**Task requirements**
a - In the forum thread about camp stoves, what did Casey81 say they ordered?
b - Extend the forum thread about camp stoves, picking up right after its final line.

BEGIN Quoted passage

# Camp stove questions



## Casey81 (Jun 21, 2016)

I am looking at getting a camp stove for our family camping trip next month. I am looking at a Campchef Denali 3X the biggest question I have is will it work to boil 2 30 quart pots? And should I even attempt it and risk ruining a perfectly good low country boil.


----------



## NE GA Pappy (Jun 21, 2016)

I use a propane fish fryer from BPS to do mine.  Never had an issue heating anything I wanted to.


----------



## Casey81 (Jun 21, 2016)

That is what we have been using. There are gonna be a few more folks there just exploring options. We need more room to cook all the meals and If I can save a few bucks that is even better.


----------



## 660griz (Jun 22, 2016)

I am pretty sure it will work. It will just take longer to get the water to a boil. Assuming it has 30000 btu burners. 
a 30 quart pot (7.5 gallons) (full) would require 7.5 X 1,178.6 BTUs = 8,839.5 BTUs to bring the  pot to a boil in one hour, assuming 100% efficiency.  Of course 100% efficiency isn't realistic.  Assuming 100% efficiency a 54,000 BTU/hr cast burner should bring that pot to a boil in 8,839.5 / 54,000 BTUs = .16369 hours or 9.8 minutes.  Anyone that has ever tried to bring a full 30 quart pot to a rolling boil knows that it doesn't happen that quickly.


----------



## greg_n_clayton (Jun 22, 2016)

You could use your fish fryer burner to jump start the pots !! I got a couple of extras if ya need to borrow them !


----------



## Miguel Cervantes (Jun 22, 2016)

Better use of propane is the fish / turkey fryer base for a LCB. The 3-burner is good to have for all of the other meals though. Slap a cast iron griddle across two burners and do a killer breakfast on it.


----------



## Dr. Strangelove (Jun 22, 2016)

Fish/turkey fryer burners are the way to go for a low country boil, save the camp stoves for regular cooking.


----------



## Casey81 (Jun 22, 2016)

greg_n_clayton said:


> You could use your fish fryer burner to jump start the pots !! I got a couple of extras if ya need to borrow them !



Thanks for the offer but I never pass up a good reason to buy more stuff. We will get our use out of them with all the get togethers. 

Now on to what brands are the best?


----------



## 660griz (Jun 23, 2016)

Those Bayou jet burners are pretty nice. Pretty much any burner over 100,000 btu is gonna be nice.(Fast)


----------



## Casey81 (Jun 23, 2016)

They do look nice. 
I ordered a King Kooker 2 in 1. Has a 60000 BTU burner and a 105000 BTU jet burner. It will be here Monday so I can give it a test run. Now to find a 100 quart stainless pot that don't break the bank.


----------



## 660griz (Jun 24, 2016)

Casey81 said:


> They do look nice.
> I ordered a King Kooker 2 in 1. Has a 60000 BTU burner and a 105000 BTU jet burner. It will be here Monday so I can give it a test run. Now to find a 100 quart stainless pot that don't break the bank.



Now you're cooking.  (Sorry, had to.)


----------



## gobbleinwoods (Jun 24, 2016)

660griz said:


> Now you're cooking.  (Sorry, had to.)

END Quoted passage
BEGIN Dataset

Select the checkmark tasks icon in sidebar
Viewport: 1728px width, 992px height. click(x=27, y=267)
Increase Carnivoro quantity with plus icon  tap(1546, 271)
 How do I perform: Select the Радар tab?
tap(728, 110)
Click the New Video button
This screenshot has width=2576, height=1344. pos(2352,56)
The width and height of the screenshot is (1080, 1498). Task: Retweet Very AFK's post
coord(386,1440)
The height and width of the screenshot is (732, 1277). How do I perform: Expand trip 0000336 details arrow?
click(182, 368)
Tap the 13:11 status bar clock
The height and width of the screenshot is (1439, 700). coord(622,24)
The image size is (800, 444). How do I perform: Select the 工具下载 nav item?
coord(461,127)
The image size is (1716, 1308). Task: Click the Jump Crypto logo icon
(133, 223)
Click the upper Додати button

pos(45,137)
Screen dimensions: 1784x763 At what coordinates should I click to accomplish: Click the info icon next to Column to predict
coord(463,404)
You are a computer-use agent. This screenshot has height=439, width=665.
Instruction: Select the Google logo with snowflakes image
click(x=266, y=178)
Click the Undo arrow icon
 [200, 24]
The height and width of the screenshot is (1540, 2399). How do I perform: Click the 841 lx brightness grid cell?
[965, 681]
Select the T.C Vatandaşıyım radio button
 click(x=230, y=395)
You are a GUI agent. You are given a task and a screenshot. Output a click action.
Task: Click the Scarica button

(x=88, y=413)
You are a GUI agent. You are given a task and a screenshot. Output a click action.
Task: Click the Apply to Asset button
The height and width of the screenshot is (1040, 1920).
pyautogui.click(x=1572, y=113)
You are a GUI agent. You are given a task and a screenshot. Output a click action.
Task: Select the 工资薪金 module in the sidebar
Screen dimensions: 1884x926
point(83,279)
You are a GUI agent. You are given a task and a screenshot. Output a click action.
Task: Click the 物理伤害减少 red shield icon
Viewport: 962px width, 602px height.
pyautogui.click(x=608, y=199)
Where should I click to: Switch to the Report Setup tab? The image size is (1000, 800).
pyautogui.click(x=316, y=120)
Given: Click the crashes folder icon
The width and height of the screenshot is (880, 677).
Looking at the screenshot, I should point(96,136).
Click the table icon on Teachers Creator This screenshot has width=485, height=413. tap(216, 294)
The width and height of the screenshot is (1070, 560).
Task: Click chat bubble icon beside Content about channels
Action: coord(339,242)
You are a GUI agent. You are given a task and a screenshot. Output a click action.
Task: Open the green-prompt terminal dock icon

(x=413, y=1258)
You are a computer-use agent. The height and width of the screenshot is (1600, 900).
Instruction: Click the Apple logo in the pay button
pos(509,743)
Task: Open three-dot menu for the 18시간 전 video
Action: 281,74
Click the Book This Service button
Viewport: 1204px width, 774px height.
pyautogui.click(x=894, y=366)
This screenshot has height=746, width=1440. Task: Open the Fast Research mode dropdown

END Dataset

**Expected results**
a - A King Kooker 2 in 1, which has a 60000 BTU burner and a 105000 BTU jet burner.

b -
With gas!!!!   (had too also)


----------



## blood on the ground (Jun 24, 2016)

660griz said:


> Now you're cooking.  (Sorry, had to.)





gobbleinwoods said:


> With gas!!!!   (had too also)



Idjits!


----------



## saltysenior (Jul 9, 2016)

with outdoor cooking , one must allow for the wind factor......ate a 1/2 done turkey at 11 pm after running out of charcoal for the smoker...


----------



## NE GA Pappy (Jul 9, 2016)

Casey81 said:


> They do look nice.
> I ordered a King Kooker 2 in 1. Has a 60000 BTU burner and a 105000 BTU jet burner. It will be here Monday so I can give it a test run. Now to find a 100 quart stainless pot that don't break the bank.



I made mine.  Rolled a 2 x 4 piece of 10 gauge ss into a circle and welded it up, then cut a circle for the bottom and welded it in.  Made the handles outta regular 1/2 round rod.  I didn't see any use in making the handles stainless too.

I have had it for over 20 years, and made 6 to 8 gallons of brunswick stew at the time in it.  I have also used it to can 20 quarts of tomatoes at one time in a boiling water bath. Makes awesome boiled peanuts too.


----------



## Casey81 (Jul 9, 2016)

NE GA Pappy said:


> I made mine.  Rolled a 2 x 4 piece of 10 gauge ss into a circle and welded it up, then cut a circle for the bottom and welded it in.  Made the handles outta regular 1/2 round rod.  I didn't see any use in making the handles stainless too.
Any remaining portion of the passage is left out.